= Exercise directions =
Emit all the data exactly as provided.

★ ★ ★

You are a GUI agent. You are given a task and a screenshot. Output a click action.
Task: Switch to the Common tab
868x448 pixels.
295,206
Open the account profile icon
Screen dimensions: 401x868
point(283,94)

★ ★ ★

= Response box =
You are a GUI agent. You are given a task and a screenshot. Output a click action.
Task: Switch to the Common tab
868x448 pixels.
295,206
Open the account profile icon
Screen dimensions: 401x868
point(283,94)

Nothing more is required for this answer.